Many homeowners enjoy planting trees around their property for ornamental and landscaping purposes. Depending on the season, different variants of popular landscaping trees can offer amenities such as shade, privacy, flowers, and even fruit. They can soften the edges of buildings and create natural barriers, or display spectacular colors in the foliage and blossoms they produce during spring, summer, or fall.
Choosing the types of trees best for your property will depend on what your personal preferences are, mainly in terms of aesthetics and function. But there are also many symbolic elements associated with different varieties of popular landscaping trees, many of which can be linked back to geographic origins, history, and folklore, or even based on the shapes and colors of leaves and blossoms.
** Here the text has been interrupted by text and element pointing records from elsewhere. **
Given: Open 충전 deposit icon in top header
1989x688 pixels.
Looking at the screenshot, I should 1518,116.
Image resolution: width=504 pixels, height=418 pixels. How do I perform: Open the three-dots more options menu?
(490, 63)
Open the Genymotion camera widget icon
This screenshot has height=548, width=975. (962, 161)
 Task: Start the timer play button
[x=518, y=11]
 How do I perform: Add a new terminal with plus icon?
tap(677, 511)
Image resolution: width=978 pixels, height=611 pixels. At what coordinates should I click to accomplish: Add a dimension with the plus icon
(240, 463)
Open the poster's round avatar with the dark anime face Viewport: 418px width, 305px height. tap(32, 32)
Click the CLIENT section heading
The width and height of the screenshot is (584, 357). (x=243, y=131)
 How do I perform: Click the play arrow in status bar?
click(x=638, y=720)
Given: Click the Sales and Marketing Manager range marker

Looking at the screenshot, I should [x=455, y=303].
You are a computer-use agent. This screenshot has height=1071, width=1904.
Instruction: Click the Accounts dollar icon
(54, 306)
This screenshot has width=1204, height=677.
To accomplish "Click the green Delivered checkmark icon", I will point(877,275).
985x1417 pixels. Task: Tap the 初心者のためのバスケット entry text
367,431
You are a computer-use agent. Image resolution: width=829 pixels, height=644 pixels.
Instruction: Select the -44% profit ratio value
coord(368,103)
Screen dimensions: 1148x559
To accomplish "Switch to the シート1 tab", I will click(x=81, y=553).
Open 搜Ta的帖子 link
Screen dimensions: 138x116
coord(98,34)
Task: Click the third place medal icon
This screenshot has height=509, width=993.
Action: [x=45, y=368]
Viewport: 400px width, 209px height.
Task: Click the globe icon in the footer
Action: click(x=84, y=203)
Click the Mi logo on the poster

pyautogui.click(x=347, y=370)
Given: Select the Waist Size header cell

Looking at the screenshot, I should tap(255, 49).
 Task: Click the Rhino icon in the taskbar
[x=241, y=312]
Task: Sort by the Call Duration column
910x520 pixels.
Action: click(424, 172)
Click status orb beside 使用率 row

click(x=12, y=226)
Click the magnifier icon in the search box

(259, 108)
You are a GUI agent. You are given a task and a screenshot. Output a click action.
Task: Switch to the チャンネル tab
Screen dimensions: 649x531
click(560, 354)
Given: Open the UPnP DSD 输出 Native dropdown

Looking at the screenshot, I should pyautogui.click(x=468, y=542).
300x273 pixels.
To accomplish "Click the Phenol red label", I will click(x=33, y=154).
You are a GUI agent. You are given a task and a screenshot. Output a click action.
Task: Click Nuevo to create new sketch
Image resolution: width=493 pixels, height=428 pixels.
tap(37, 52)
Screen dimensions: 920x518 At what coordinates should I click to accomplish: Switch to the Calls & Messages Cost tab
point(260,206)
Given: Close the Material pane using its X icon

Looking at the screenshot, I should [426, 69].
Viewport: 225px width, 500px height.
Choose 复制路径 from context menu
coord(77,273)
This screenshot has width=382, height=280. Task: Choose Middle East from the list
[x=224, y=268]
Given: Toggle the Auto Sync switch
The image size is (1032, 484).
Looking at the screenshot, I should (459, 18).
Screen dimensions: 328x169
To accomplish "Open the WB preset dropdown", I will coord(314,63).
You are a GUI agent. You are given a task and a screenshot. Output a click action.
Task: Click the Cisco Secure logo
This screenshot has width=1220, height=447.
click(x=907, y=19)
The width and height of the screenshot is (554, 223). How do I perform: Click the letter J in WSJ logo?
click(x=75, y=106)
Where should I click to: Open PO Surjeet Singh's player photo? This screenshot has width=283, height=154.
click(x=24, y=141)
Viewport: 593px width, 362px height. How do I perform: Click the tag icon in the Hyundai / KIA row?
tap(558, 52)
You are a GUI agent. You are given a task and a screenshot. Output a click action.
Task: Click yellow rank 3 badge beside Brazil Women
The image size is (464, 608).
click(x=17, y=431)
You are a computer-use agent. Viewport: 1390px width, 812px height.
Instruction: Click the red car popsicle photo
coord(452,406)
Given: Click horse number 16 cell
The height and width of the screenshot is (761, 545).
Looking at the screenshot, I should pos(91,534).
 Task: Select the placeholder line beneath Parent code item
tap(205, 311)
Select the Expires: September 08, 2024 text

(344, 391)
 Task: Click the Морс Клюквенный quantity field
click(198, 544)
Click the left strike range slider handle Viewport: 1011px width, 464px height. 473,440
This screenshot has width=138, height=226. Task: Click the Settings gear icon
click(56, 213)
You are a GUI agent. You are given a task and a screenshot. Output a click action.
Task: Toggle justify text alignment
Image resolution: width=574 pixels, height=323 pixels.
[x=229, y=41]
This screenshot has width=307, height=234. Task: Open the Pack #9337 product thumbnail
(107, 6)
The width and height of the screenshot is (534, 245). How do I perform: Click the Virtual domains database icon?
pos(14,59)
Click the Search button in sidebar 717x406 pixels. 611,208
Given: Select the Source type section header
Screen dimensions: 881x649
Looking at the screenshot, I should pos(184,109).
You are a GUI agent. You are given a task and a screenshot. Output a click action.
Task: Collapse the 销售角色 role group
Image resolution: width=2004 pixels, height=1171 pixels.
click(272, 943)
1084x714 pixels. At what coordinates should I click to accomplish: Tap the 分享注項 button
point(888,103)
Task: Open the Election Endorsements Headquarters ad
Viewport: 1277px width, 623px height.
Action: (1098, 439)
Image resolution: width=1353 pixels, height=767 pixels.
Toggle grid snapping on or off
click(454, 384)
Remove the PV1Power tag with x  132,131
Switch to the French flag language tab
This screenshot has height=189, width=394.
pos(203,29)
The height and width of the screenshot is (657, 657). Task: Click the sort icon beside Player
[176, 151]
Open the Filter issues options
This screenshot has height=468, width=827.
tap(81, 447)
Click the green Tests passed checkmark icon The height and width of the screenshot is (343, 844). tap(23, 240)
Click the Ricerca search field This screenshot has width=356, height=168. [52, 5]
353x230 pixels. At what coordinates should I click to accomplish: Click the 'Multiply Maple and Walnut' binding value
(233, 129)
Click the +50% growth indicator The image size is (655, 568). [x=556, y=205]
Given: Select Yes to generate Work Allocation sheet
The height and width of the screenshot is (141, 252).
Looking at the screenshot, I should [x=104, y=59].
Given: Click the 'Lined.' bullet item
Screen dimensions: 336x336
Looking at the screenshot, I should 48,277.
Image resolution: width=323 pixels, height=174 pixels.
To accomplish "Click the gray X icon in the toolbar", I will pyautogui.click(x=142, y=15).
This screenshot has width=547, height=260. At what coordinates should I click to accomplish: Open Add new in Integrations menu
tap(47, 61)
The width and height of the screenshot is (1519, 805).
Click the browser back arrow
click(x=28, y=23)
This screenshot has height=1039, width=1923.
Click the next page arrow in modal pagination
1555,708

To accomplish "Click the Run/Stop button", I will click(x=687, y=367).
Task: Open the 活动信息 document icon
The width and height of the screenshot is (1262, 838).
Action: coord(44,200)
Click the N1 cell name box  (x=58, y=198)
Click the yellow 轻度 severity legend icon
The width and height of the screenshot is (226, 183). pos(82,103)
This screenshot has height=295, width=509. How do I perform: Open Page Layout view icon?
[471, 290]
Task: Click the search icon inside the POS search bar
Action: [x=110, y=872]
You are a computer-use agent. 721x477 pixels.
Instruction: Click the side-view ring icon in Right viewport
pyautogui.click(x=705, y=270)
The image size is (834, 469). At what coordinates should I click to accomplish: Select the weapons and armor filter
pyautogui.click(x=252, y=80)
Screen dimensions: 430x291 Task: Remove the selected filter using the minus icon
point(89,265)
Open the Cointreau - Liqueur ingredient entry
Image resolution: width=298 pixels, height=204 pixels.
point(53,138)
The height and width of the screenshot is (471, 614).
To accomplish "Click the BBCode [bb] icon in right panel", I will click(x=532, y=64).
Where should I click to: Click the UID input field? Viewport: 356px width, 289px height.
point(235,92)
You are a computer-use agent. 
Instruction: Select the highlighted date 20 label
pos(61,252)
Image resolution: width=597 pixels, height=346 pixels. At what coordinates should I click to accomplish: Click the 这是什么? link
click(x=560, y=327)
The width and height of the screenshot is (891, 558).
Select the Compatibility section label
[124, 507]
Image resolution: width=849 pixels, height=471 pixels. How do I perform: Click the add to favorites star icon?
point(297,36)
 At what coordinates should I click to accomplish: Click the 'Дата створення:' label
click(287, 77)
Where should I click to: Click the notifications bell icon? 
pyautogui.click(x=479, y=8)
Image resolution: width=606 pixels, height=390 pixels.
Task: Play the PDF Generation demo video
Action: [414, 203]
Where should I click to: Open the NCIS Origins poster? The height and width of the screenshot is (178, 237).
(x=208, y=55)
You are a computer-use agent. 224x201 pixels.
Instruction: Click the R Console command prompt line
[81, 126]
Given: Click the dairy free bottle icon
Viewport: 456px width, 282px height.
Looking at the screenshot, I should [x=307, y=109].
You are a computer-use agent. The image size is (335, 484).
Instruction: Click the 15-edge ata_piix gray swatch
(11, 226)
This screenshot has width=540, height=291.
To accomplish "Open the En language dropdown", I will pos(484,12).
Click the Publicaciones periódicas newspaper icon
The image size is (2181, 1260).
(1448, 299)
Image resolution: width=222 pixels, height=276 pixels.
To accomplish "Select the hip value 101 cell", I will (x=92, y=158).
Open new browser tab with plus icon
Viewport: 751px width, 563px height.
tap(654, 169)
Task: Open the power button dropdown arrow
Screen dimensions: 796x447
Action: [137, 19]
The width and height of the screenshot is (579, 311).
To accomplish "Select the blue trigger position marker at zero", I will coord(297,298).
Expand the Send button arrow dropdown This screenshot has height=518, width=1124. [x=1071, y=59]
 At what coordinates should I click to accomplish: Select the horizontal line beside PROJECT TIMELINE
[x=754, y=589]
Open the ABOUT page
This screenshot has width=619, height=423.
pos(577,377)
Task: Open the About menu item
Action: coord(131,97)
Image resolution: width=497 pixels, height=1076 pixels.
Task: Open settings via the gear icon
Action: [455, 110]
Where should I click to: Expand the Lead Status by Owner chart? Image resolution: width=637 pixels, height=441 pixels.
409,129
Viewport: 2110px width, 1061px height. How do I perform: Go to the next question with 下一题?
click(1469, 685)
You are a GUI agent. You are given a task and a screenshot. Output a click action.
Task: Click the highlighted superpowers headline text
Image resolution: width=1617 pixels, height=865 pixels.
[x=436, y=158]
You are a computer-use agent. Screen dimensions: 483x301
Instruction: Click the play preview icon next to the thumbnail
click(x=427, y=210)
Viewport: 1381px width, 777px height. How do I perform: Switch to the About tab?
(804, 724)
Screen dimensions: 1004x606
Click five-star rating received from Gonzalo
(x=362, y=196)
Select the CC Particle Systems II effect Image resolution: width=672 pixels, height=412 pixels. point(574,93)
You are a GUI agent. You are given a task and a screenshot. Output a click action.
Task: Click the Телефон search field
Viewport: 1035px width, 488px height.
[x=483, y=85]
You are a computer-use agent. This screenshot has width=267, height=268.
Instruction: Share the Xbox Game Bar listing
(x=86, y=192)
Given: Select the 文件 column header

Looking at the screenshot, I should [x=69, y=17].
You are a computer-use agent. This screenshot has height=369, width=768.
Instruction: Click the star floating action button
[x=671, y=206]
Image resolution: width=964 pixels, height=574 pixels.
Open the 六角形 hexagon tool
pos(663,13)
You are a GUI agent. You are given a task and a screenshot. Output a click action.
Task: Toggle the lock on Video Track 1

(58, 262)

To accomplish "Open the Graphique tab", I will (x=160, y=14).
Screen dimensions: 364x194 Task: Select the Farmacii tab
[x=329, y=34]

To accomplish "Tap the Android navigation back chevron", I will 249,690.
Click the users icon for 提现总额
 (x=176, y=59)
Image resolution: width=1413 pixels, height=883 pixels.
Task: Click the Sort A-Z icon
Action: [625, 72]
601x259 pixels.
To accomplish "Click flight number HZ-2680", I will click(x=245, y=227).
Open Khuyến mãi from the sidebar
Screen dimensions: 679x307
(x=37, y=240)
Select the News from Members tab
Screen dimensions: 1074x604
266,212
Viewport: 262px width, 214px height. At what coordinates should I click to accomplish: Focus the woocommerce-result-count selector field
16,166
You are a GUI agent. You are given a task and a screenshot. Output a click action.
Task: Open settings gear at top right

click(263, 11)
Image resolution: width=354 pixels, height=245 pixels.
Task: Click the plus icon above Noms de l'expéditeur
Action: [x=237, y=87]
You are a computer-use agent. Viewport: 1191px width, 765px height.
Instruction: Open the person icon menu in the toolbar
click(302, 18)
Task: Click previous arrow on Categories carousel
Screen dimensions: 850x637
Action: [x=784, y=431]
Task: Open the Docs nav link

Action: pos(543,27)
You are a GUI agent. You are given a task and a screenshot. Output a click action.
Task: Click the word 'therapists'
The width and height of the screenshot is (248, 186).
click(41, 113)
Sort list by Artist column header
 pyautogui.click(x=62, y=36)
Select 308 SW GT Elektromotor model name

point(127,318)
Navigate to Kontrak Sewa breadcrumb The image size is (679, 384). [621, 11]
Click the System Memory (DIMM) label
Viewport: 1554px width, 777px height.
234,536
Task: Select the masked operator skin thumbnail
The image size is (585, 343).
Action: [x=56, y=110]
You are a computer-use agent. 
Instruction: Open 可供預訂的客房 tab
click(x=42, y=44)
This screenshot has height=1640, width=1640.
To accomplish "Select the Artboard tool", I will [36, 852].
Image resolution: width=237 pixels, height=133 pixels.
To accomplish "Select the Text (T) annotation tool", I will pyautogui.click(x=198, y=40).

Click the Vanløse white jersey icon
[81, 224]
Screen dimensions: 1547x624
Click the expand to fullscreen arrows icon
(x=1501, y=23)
While these symbolic meanings may not dictate your tree selection choices, they are fun to know about nonetheless. Here are some landscaping trees you may already be familiar with, but perhaps weren’t aware of what they traditionally symbolize:
An evergreen that comes in several varieties, this tree is often tall and elegant and serves well for hedges or privacy purposes. The branches grow densely together and adapt well to shaping and pruning, making it very popular as a landscaping tree. Arborvitae is considered versatile and hardy, and can thrive in many different types of soil conditions; its also able to handle weather extremes, which means no unsightly brown spots or holes in winter.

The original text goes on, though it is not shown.